Figure 5- 13 "Unique: Contrast" Dialog Box

Results and discussion

(1) The first part of the SPSS output result file is shown in the following table.

(2) The second part of the output result file is shown in the following table.

(3) The third part of the output result file is shown in the following table.

(4) The fourth part of the output result file is shown in the following table.

(5) The fifth part of the output result file is shown in the following table.

(6) The sixth part of the output result file is shown in the following table.

(7) The last part of the output result is the graph that controls whether there is interaction between variables.

Statistical definition and calculation formula of covariance analysis

Definition: Covariance analysis takes those factors that are difficult to control as covariates, and analyzes the influence of control variables on observed variables under the condition of excluding the influence of covariates, so as to evaluate control factors more accurately. This function can be realized by covariance analysis. Covariance excludes those random variables that are difficult to control from the analysis, and then analyzes the influence of the controlled variables on the observed variables, so as to realize the accurate evaluation of the controlled variables. Covariance analysis requires that covariates should be continuous values, and multiple covariates are independent of each other and have no interaction with control variables.

The control variables in the previous one-way ANOVA and multivariate ANOVA are qualitative variables.
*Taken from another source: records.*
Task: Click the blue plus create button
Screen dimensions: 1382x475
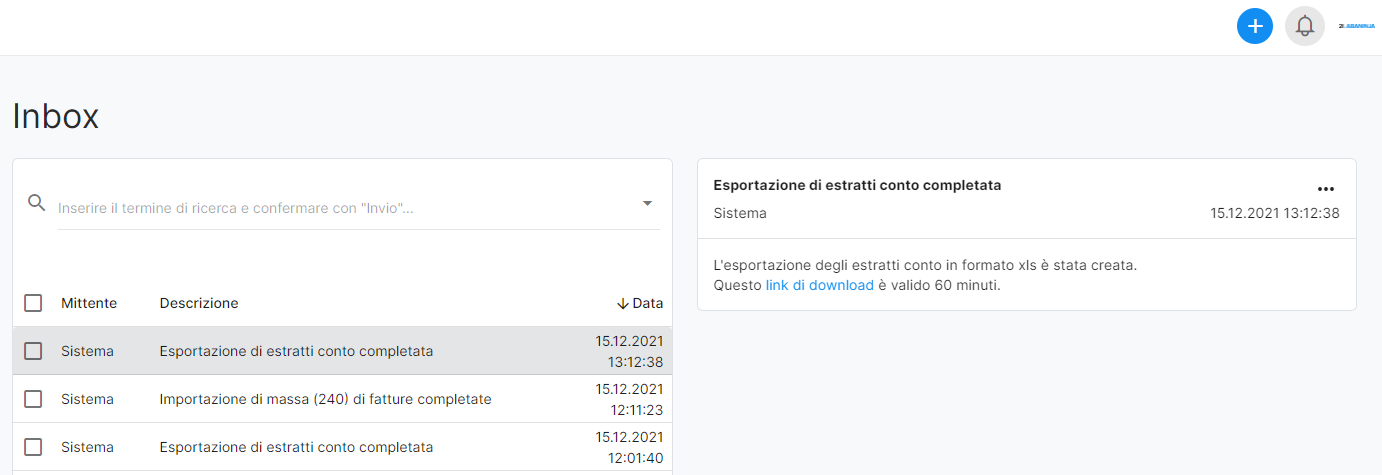Action: [x=1254, y=26]
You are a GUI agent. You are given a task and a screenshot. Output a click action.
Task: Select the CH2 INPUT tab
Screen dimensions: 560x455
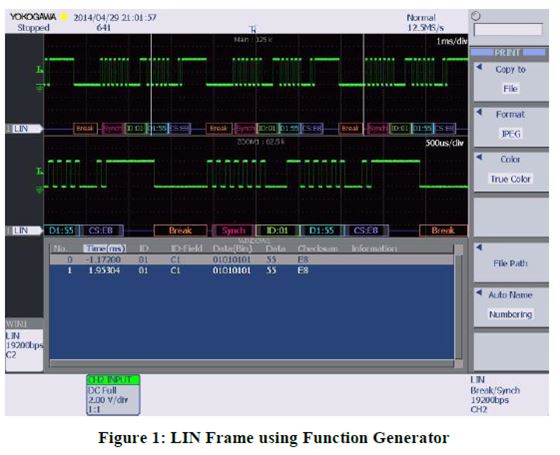pyautogui.click(x=113, y=379)
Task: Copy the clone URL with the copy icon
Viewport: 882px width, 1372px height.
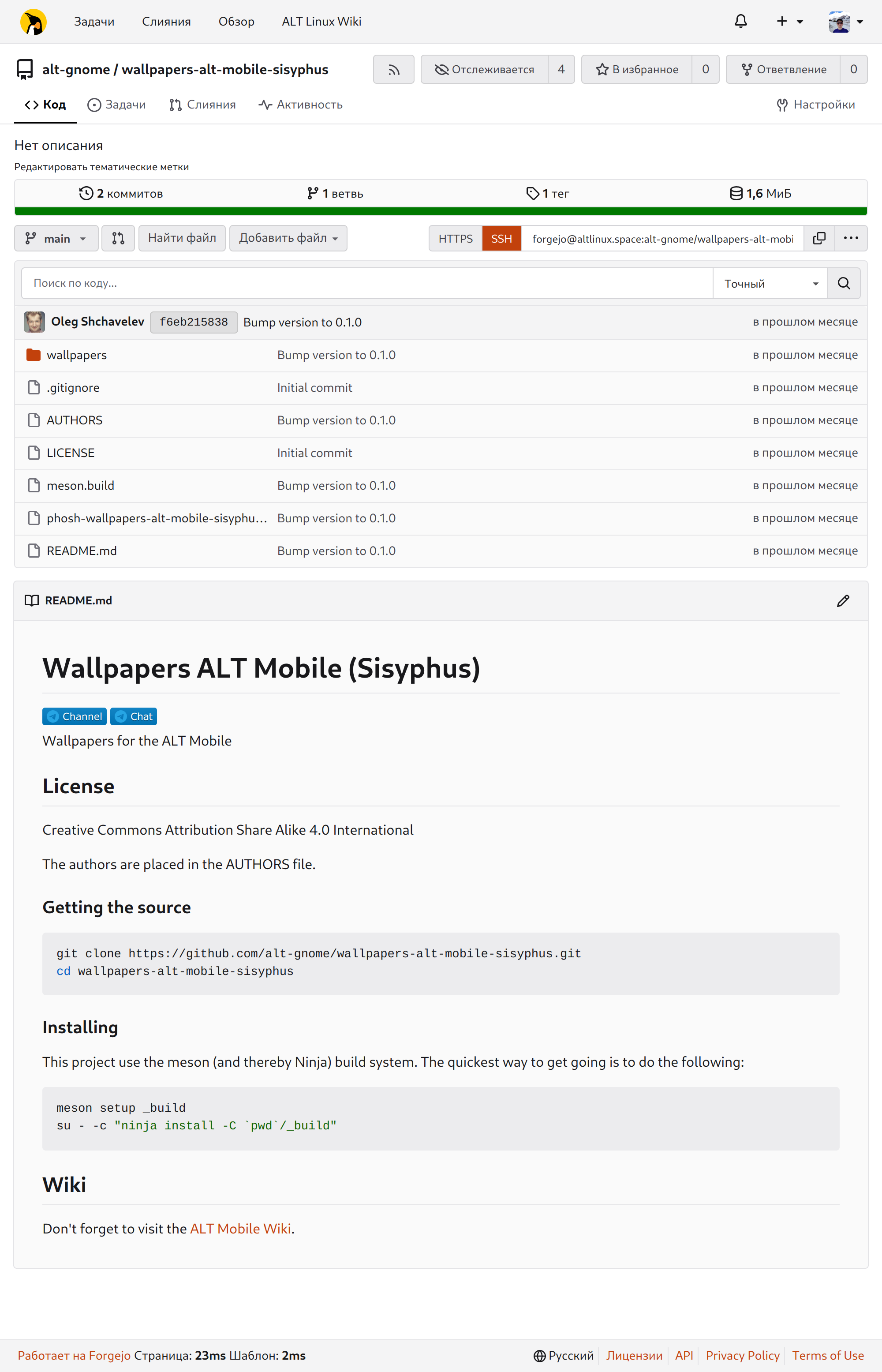Action: click(x=818, y=238)
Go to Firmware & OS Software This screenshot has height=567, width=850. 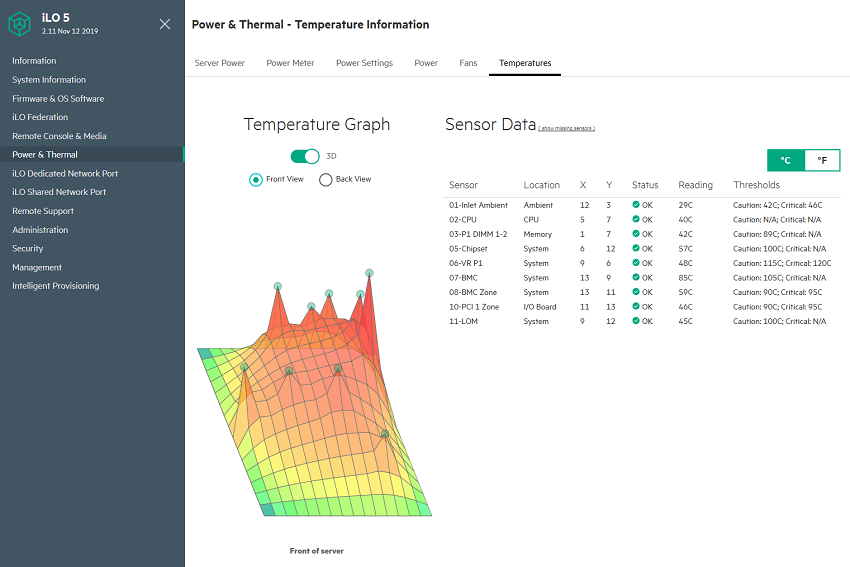point(58,99)
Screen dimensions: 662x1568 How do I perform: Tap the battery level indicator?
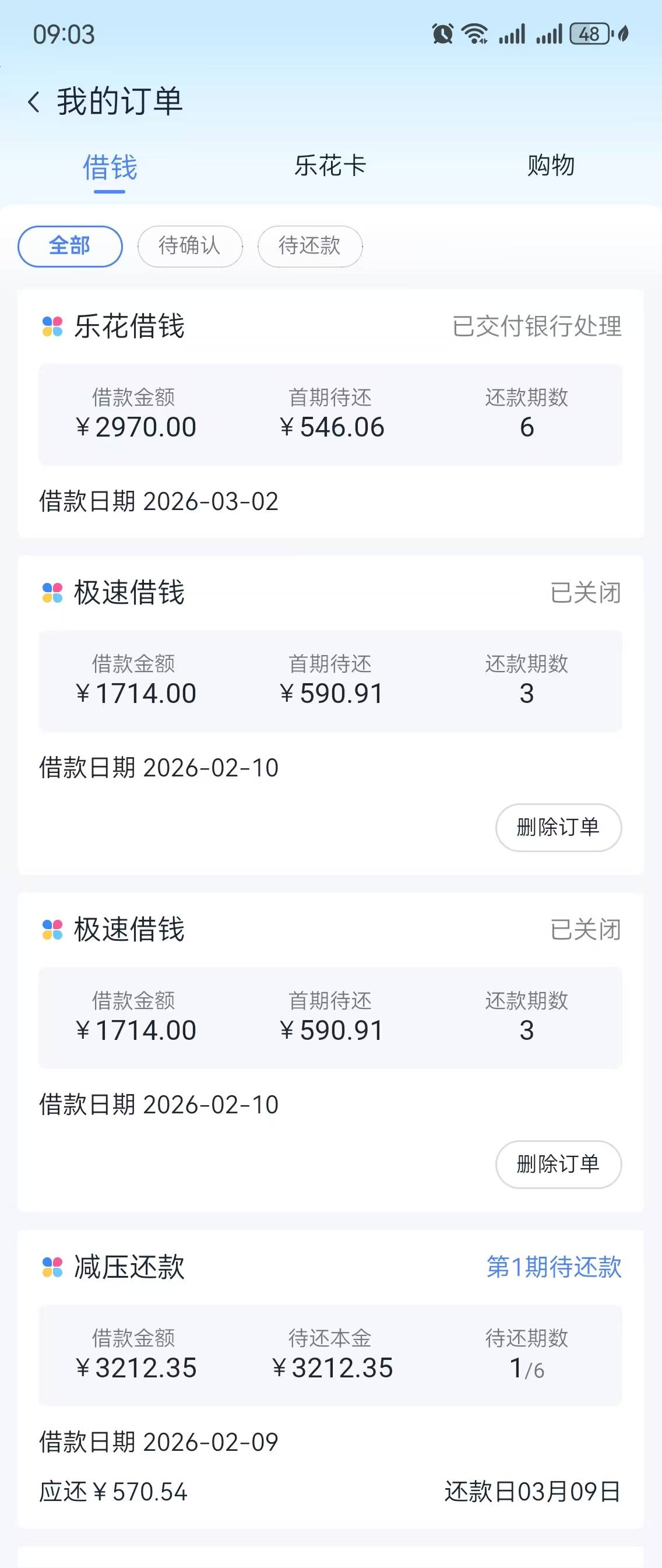(x=589, y=34)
Covariance analysis includes qualitative variables (control variables) and quantitative variables (covariates).

The above f statistics obey the f distribution. SPSS will automatically calculate the F value and give the corresponding associated probability value according to the F distribution table. If the correlation probability of F control variable is less than or equal to the significance level, the different levels of control variable have significant influence on the observed variable; If the correlation probability of F covariate is less than or equal to the significance level, the different levels of covariate have significant influence on the observed variables.

5.4.2 Implementation process in SPSS

Analysis-Conventional Linear Model-Univariate

5.4.2 Implementation process in SPSS

Table 5-3

Name: hhyajuyu shizhaswa et jeshuish2 _ new12 _ new22 _ new32 _ new42 _ new52 _ new62 _ new72 _ new82 _ new9.
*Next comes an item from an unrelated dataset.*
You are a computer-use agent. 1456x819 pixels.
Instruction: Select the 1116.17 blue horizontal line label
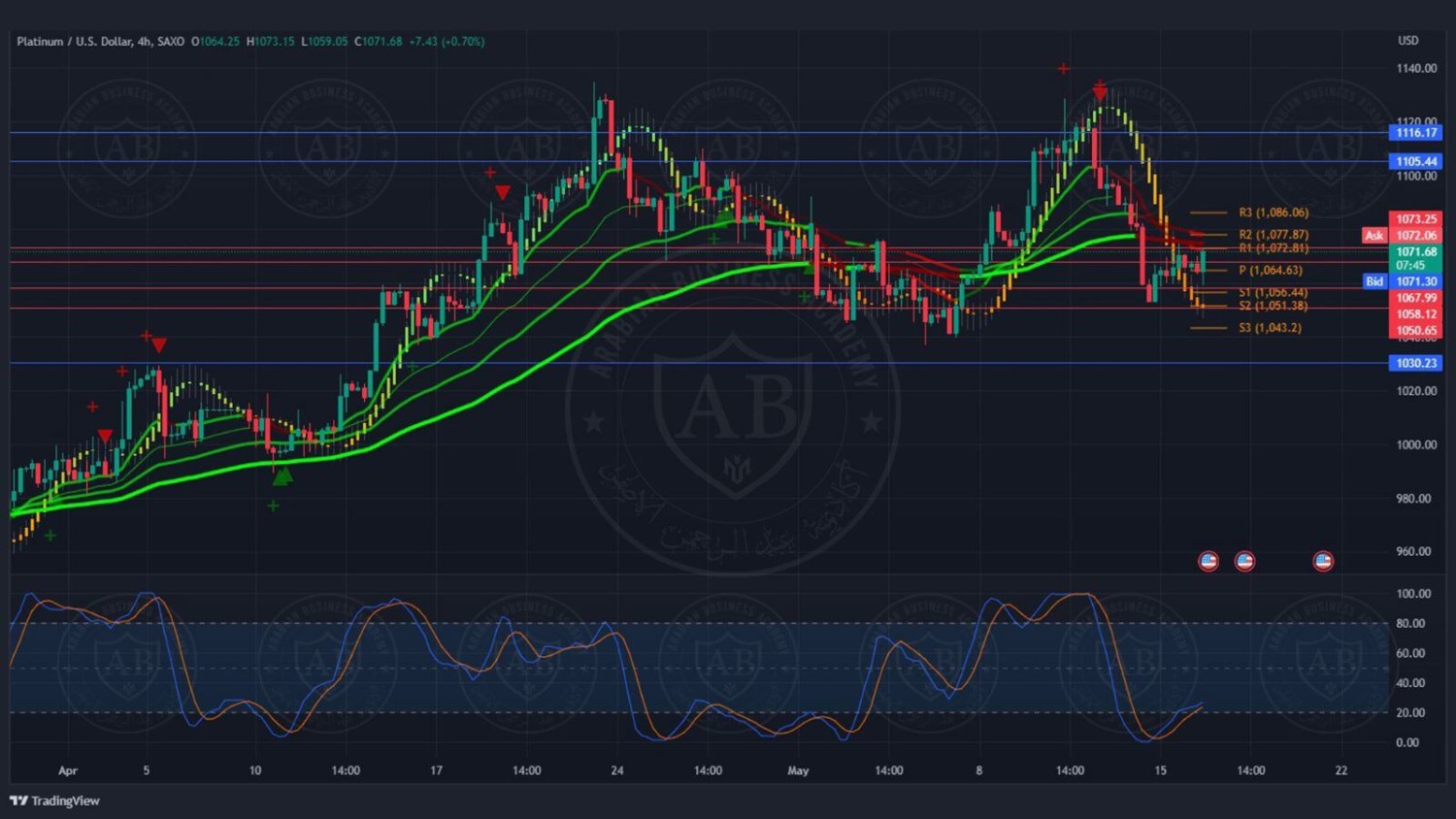click(x=1415, y=133)
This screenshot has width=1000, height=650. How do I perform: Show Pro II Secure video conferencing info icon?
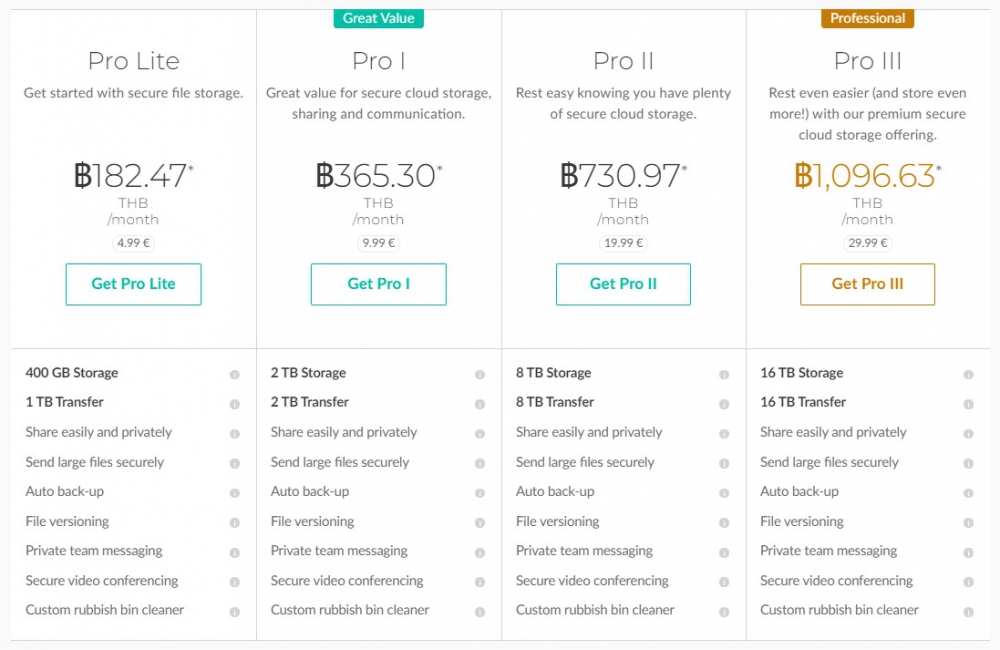[724, 582]
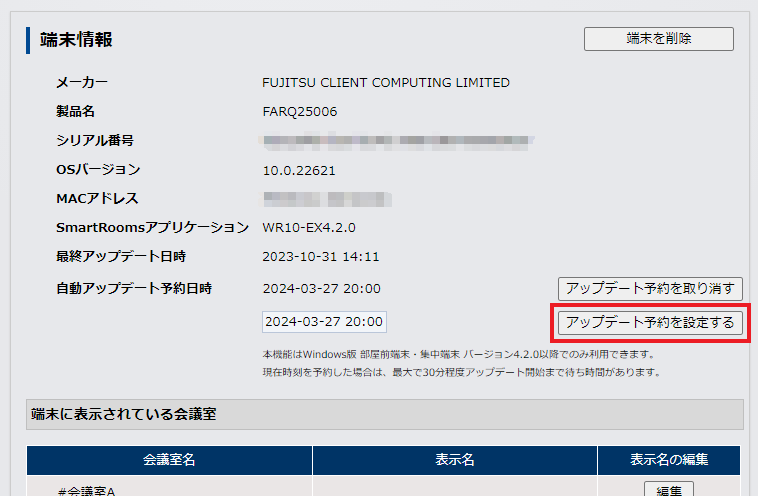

Consider a problem carefully.

Math scores of three groups of students

Mathematics 99.00 88.00 99.00 89.00 94.00 90.00 79.00 56.00 89.00 99.00 70.00 89.00 55.00 50.00 67.00 56.00 56.00 Admission score 98.00 89.00 78.00 78.00 78.00 88.00 89.00 0 87.00 76.00 56.00 76.00 89.00 89.00 99.00 89.00 78.00 89.00 Group 000222221165438.

Implementation steps

Figure 5- 15 Select the "Unique" command in the menu.
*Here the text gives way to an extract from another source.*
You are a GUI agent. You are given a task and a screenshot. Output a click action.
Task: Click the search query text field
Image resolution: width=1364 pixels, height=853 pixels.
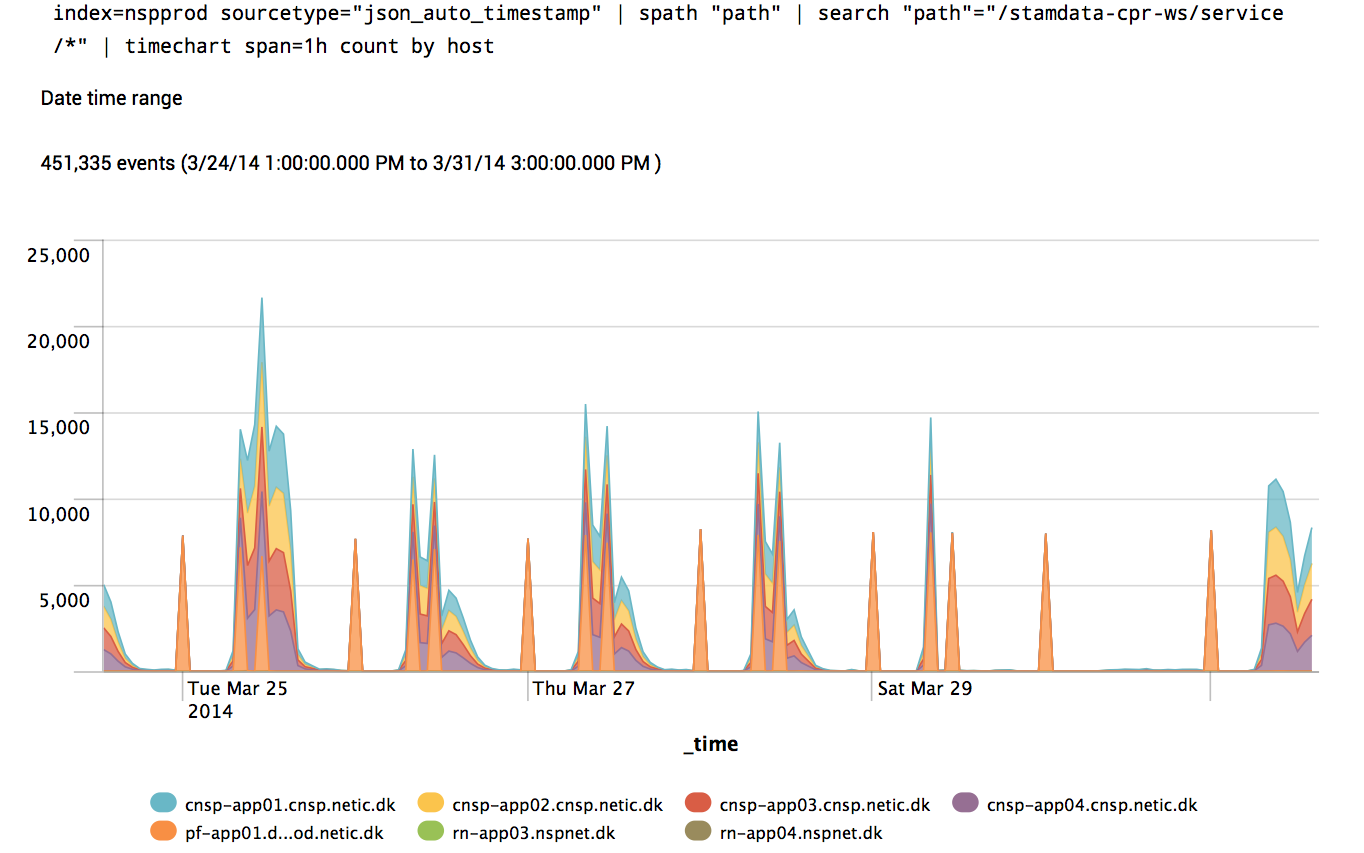tap(667, 30)
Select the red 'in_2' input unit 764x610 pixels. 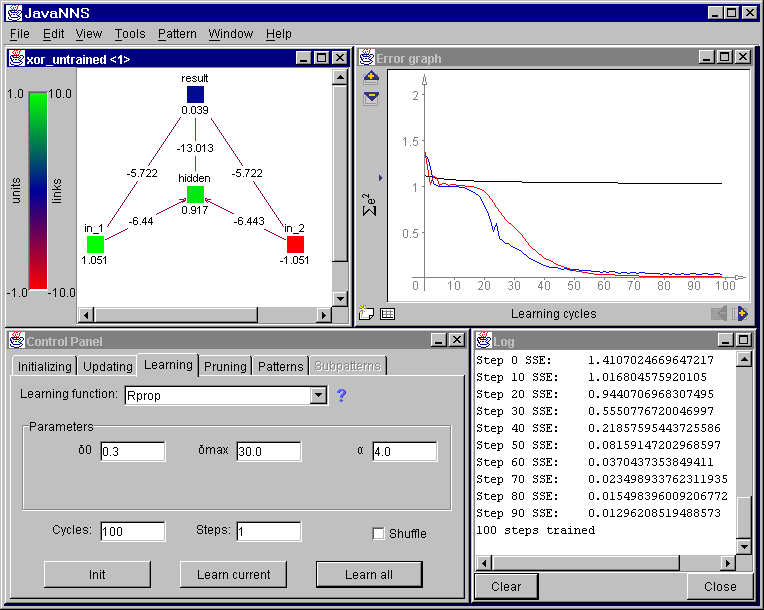point(295,244)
Figure 5- 16 "unique" dialog box (2)

Results and discussion

knot

Analysis of variance is used to test the significance of differences between two or more samples. The basic idea of variance analysis is to analyze the contribution of the variation of different variables to the total variation.

Page 6/Page 7

Size, determine the influence of control variables on the research variables. Through the analysis of variance, it is analyzed whether different levels of control variables have significant influence on the results. If the different levels of the control variable can have a significant impact on the results, then when it works with the random variable * *, it will have a significant change. One-way ANOVA solves the correlation problem between different levels under one factor; There are two or more control variables in multivariate analysis of variance, which is mainly used to analyze the effects of multiple control variables, the interaction of multiple control variables and whether other random variables have significant influence on the results; Covariance analysis takes those factors that are difficult to control as covariates, and analyzes the influence of control variables on observed variables without the influence of covariates, so as to evaluate control factors more accurately. One-way ANOVA is mainly realized by "One-way ANOVA" under the "Comparative Mean" menu of "Analysis"; Multivariate analysis of variance and covariance is realized in the "Univariate" submenu under the "General Linear Model" menu under "Analysis".